▶ _Task_: According to the passage on fashion capitals below, how much income does Paris Fashion Week bring in each season?

▶ _Selected extract_:
Before we take a deep dive in the fashion landscape of several Southeast Asian countries, let’s look at what makes a city a fashion capital. What is it about these cosmopolitan cities that separate them from the rest?
A few factors are at play. The first is money. Paris, London, Milan and New York fashion weeks contribute a significant amount to each city’s economy. According to calculations made by FashionUnited, Paris Fashion Week alone brings 66 million euros in income each season. And Paris Fashion Week isn’t even the most profitable among the Big Four.
In other words, designers are able to sell what they show — not just to the locals but also to international audiences. The common denominator of the Big Four fashion weeks is not just the attendance of the upper echelon of high society in the country but also the patronage beyond its borders. This brings us to the second factor: unique influence and contribution to fashion. Paris had its couture scene that dates back to the days before Marie Antoinette was beheaded. New York was effectively put on the map as the first city to hold an all-out fashion week (fun fact: it’s the reason why until now, NYC is the first one to show every season). Milan emerged as a ready-to-wear haven and London was the home to the iconic, irreverent mod fashion. It’s also not a coincidence that the fashion schools hailed as the best are often situated in these cities.

▶ _Data for analysis_:
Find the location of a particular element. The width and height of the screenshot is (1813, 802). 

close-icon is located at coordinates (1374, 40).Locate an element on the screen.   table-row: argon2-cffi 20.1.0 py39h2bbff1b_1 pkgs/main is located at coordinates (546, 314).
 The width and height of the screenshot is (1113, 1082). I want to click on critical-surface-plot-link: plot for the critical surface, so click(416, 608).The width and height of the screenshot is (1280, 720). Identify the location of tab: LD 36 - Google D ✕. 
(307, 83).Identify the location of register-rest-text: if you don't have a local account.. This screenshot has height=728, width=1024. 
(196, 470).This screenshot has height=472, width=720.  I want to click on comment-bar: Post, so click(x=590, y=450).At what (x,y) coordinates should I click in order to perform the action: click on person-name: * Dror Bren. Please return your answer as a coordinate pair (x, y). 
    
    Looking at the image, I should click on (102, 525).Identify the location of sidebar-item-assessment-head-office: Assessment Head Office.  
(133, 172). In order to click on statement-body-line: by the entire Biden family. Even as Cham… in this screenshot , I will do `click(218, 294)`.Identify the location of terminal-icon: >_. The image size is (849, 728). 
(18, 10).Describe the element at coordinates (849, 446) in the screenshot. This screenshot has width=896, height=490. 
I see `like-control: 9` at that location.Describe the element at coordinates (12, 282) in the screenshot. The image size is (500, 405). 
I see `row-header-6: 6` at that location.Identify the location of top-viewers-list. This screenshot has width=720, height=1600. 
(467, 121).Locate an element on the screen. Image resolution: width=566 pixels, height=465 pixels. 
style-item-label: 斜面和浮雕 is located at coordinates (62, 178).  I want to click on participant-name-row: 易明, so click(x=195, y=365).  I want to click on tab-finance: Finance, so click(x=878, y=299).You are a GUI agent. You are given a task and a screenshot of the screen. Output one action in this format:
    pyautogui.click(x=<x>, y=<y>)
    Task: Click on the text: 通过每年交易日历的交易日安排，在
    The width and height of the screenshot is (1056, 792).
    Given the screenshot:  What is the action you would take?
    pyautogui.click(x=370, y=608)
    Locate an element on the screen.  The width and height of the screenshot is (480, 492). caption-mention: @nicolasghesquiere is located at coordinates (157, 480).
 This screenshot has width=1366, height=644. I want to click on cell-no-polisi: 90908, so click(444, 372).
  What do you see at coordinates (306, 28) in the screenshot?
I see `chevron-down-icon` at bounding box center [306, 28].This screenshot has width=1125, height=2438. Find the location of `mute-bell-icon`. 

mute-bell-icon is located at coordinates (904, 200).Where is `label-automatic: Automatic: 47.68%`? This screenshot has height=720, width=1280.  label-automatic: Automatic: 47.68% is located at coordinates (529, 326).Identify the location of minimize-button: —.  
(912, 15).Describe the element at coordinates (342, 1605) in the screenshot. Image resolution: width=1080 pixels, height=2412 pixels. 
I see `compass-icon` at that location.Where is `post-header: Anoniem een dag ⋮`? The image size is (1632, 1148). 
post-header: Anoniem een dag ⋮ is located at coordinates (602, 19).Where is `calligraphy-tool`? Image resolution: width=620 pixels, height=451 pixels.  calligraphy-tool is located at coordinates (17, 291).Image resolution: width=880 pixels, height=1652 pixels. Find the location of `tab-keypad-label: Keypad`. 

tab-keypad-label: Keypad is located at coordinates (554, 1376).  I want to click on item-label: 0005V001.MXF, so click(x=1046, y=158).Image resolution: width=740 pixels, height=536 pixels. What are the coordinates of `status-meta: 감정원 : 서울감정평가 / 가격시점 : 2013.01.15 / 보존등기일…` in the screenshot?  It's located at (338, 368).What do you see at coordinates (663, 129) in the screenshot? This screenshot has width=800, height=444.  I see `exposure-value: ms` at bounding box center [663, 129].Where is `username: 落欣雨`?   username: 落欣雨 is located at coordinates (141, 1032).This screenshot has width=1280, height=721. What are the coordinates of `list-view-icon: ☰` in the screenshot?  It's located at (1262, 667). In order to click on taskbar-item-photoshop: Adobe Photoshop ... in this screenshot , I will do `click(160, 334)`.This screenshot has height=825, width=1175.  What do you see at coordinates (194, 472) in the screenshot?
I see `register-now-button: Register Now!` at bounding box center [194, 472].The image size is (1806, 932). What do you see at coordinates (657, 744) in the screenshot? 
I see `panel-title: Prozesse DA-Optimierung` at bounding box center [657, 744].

▶ _Task solution_: 66 million euros each season, according to calculations by FashionUnited.